Privatbank's willingness and ability to service its foreign currency debt is superior to that of the sovereign, as indicated by S&P’s of its stand-alone credit profile at “b-”. Therefore, if there were a sovereign foreign currency default, it is likely that Privatbank would not default on its foreign or local currency debt as a result.
The news is neutral for the Privatbank’s Eurobonds as the markets already played it after S&P lowered the long-term foreign currency rating of Ukraine to “CCC-” from “CCC”. At the same time Privatbank remains one of the strongest banks in Ukraine, #1 in assets and can rely on the NBU’s support in case of necessity.
S&P lowered the ratings of UkrLandFarming, MHP to “CCC-” from “CCC”
According to the statement on the website of Standard & Poor’s, the credit rating agency lowered its long-term foreign currency credit ratings on Creativ Group, MHP S.A. [MHPC LI], Ukrainian Agrarian Investments S.A. and UkrLandFarming plc to “CCC-” from “CCC”. As was stated in the press-release, the downgrades of the aforementioned Ukrainian agribusiness companies follow S&P’s downgrade of Ukraine on Dec. 19, 2014 to “CCC-”.
S&P also noted that at present, the rating agency does not expect to rate these companies above the sovereign, as the company considers their liquidity positions unlikely to become sufficiently solid to withstand the restrictions on foreign currency cross-border transfer and conversion, if the sovereign were to default.

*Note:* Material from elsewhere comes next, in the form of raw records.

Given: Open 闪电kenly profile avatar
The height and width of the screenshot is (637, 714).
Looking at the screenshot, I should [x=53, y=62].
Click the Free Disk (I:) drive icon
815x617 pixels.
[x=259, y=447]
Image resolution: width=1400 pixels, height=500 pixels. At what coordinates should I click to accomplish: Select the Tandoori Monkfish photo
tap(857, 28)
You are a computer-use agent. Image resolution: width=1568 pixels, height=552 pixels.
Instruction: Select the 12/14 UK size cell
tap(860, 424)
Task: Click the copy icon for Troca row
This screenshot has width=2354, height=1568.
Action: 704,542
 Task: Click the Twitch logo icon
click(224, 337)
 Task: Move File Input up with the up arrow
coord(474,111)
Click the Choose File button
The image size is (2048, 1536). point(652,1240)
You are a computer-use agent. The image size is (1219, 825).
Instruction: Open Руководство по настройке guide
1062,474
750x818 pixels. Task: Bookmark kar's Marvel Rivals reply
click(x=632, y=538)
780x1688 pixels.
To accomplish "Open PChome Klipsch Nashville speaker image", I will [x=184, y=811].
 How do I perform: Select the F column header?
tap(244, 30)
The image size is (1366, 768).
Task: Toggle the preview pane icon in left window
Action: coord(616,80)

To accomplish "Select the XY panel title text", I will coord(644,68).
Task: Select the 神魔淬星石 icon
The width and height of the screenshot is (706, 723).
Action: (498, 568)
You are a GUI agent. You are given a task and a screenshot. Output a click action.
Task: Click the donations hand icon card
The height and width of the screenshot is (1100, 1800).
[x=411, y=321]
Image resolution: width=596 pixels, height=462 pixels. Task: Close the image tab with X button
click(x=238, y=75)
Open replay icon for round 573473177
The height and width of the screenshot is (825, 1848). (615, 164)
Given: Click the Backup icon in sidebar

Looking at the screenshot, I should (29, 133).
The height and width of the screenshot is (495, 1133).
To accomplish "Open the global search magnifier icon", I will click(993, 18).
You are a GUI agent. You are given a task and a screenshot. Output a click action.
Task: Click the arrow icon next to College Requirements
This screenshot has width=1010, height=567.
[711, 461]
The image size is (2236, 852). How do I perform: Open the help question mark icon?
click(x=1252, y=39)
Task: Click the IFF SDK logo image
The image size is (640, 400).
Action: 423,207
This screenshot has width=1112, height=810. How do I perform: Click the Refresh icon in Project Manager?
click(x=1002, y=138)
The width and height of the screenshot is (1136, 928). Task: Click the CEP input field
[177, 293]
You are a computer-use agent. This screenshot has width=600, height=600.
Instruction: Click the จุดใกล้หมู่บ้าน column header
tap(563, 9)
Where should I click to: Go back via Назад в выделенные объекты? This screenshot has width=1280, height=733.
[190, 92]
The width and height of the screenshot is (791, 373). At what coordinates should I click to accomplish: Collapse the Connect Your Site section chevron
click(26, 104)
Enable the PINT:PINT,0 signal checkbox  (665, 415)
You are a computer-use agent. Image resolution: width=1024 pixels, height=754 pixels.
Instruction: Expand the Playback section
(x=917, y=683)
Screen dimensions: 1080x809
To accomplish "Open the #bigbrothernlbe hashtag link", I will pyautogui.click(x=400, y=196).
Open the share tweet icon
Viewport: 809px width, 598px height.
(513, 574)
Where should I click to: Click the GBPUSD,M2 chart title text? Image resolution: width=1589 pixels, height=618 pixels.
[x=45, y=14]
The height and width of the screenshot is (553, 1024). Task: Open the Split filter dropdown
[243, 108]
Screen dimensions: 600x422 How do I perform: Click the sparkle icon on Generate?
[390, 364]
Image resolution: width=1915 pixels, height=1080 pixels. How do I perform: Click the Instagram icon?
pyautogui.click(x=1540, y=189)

Therefore, S&P’s long-term “CCC-” rating on Ukraine therefore caps the ratings on the affected Ukrainian agribusiness companies.
The rating agency stated that its “CCC-” local and foreign currency corporate ratings on UkrLandFarming (ULF) reflect the “CCC-” foreign currency rating on Ukraine and its stand-alone credit profile (SACP) of “b-”. S&P bases the company's SACP on its vulnerable business risk profile due to the very high risk of doing business in Ukraine, as well as ULF’s significant financial risk profile, based on S&P’s view that leverage will be about 3x and that EBITDA interest coverage will be in the range of 3x to 6x.
S&P noted that their “CCC-” local and foreign currency corporate ratings on MHP also reflect the long-term “CCC-” foreign currency sovereign rating on Ukraine and the company's SACP of “b”. S&P bases the company's SACP on its vulnerable business risk profile and intermediate financial risk profile, as the rating agency considers that leverage will be less than 3x the adjusted debt-to-EBITDA. S&P also noted that MHP's aggressive expansionist financial policy weighs on its SACP, while the rating agency views MHP’s liquidity as being "less than adequate".
The news is NEUTRAL for the companies, as the rating agency’s move follows the decrease of the sovereign credit rating to “CCC-”. Thus, we believe that the ratings of MHP and ULF could be reviewed once the macroeconomic environment improves.